DIRECTIONS
Note how many lines in the entries below contain the string "Select", and answer with that number and no other text.

------ AVAILABLE RECORDS ------

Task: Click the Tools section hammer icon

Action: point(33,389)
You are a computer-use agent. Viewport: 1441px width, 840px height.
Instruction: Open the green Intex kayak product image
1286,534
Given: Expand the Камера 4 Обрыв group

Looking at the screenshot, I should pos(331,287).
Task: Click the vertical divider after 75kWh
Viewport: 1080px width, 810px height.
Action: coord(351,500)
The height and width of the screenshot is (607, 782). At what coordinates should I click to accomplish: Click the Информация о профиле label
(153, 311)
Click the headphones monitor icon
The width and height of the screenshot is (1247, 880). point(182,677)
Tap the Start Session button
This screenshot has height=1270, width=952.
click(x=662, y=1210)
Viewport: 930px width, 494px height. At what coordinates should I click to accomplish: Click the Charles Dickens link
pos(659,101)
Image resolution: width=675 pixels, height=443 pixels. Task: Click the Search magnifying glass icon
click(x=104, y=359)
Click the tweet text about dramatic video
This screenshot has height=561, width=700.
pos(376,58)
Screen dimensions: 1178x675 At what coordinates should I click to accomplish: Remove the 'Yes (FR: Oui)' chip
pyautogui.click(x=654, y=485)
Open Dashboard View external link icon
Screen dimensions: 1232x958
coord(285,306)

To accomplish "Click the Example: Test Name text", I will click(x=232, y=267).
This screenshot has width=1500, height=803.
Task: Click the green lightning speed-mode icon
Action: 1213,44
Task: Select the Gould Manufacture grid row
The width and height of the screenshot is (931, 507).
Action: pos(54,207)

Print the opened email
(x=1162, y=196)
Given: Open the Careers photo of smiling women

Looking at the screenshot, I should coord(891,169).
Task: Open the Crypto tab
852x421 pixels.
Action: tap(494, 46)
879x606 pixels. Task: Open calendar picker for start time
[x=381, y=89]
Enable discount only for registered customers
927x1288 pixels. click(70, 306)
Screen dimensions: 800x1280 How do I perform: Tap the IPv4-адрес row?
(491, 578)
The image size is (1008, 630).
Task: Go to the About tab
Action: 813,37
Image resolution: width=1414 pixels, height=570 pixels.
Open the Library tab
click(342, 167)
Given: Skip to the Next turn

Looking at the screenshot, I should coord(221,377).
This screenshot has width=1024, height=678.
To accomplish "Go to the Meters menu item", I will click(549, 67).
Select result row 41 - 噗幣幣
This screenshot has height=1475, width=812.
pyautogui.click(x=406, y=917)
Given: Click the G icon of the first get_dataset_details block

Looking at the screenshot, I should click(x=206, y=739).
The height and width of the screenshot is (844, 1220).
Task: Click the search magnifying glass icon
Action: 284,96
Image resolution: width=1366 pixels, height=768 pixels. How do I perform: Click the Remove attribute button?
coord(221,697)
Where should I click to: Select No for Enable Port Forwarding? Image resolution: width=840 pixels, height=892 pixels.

------

EXERCISE ANSWER
3